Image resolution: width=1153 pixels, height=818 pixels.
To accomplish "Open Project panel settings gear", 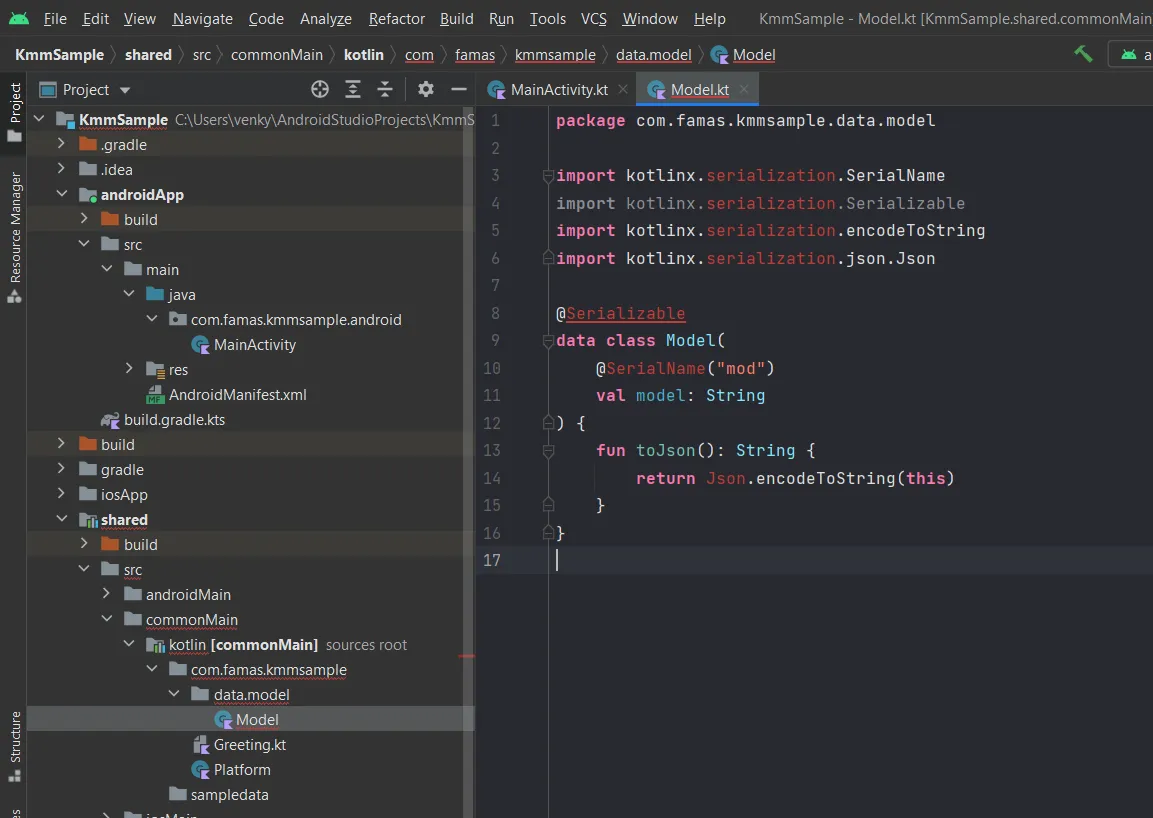I will tap(426, 89).
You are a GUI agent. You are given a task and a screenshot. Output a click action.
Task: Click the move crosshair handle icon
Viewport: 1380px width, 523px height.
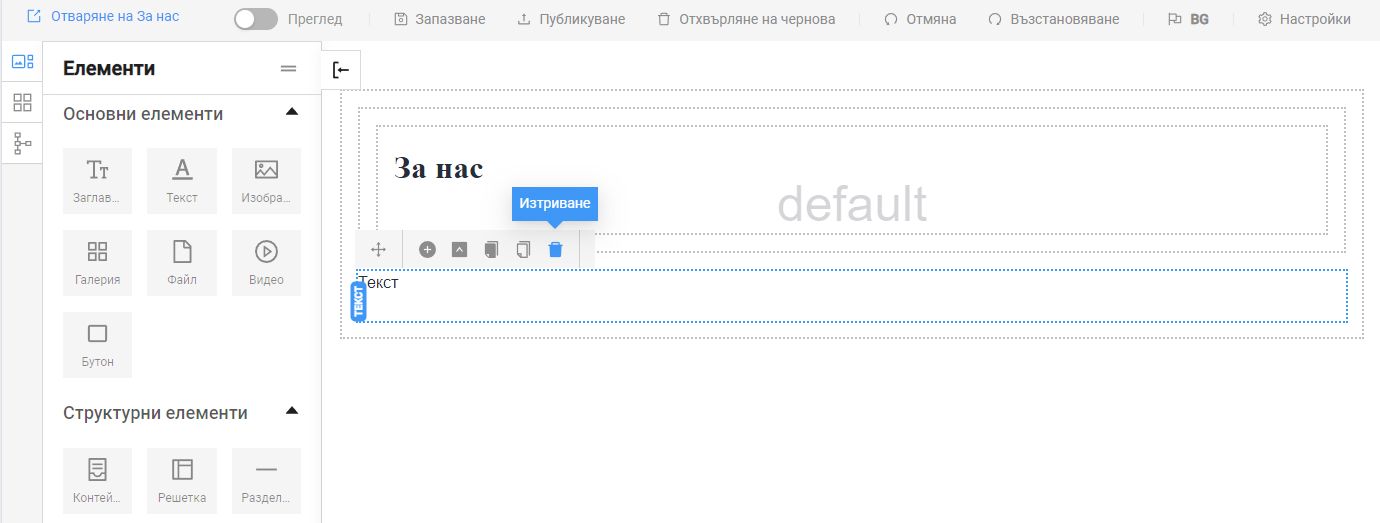[x=378, y=250]
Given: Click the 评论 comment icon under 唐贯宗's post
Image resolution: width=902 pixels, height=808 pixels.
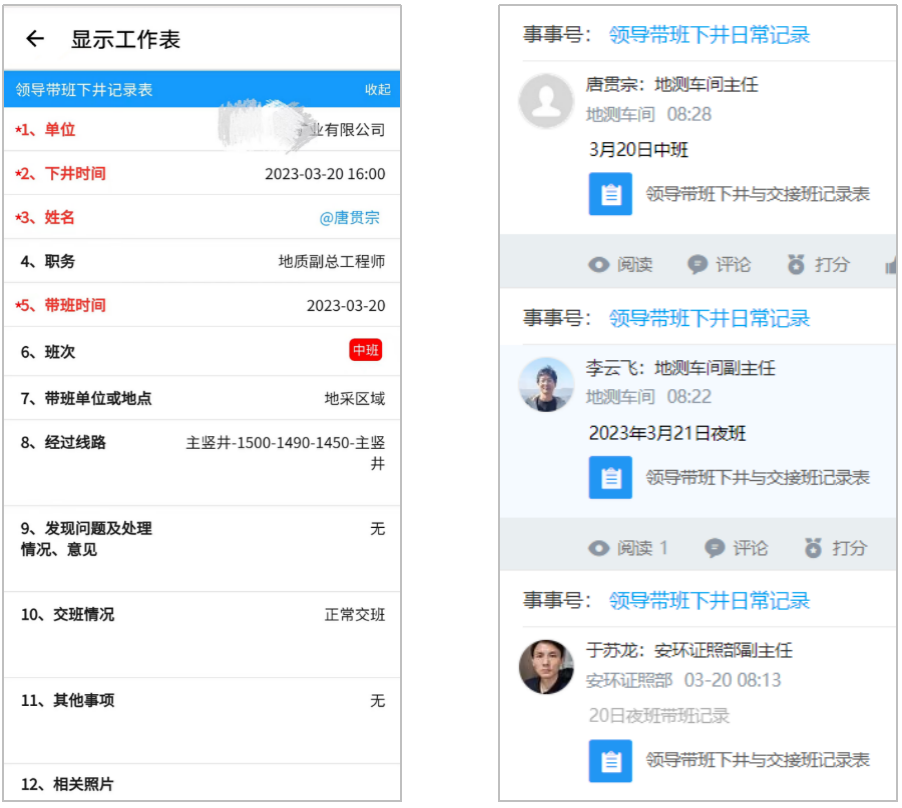Looking at the screenshot, I should pos(697,265).
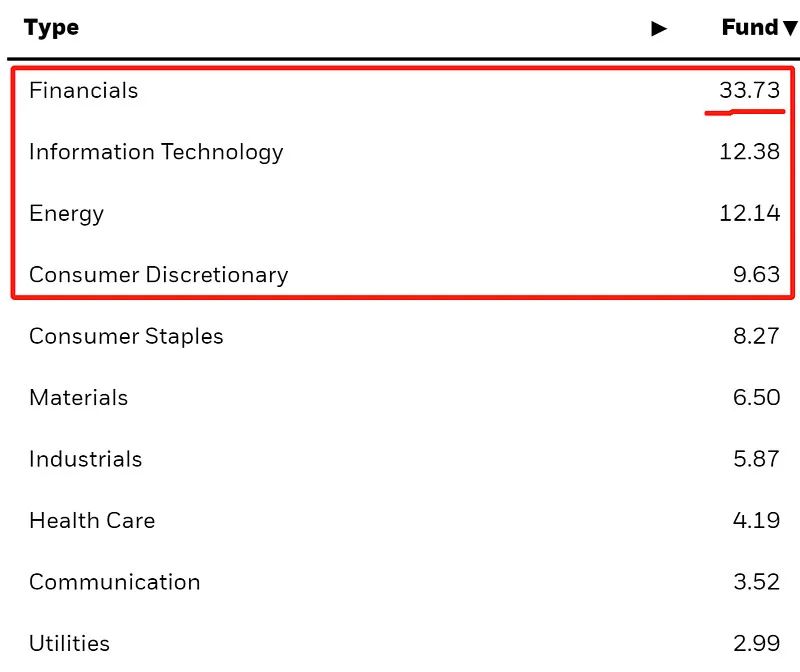800x672 pixels.
Task: Select the 12.38 Information Technology value
Action: pos(749,152)
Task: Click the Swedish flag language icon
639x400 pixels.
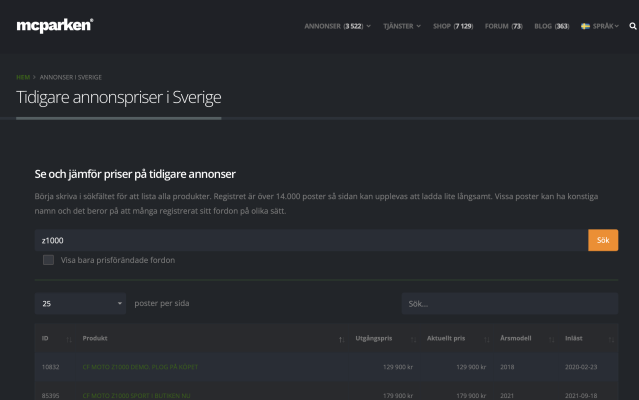Action: (585, 26)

________________________

### THE TASK
Copy out each line of the material that holds the word "icon".

### SOLUTION FOR THIS EXERCISE
Task: Click the move crosshair handle icon
Given: Click the 评论 comment icon under 唐贯宗's post
Task: Click the Swedish flag language icon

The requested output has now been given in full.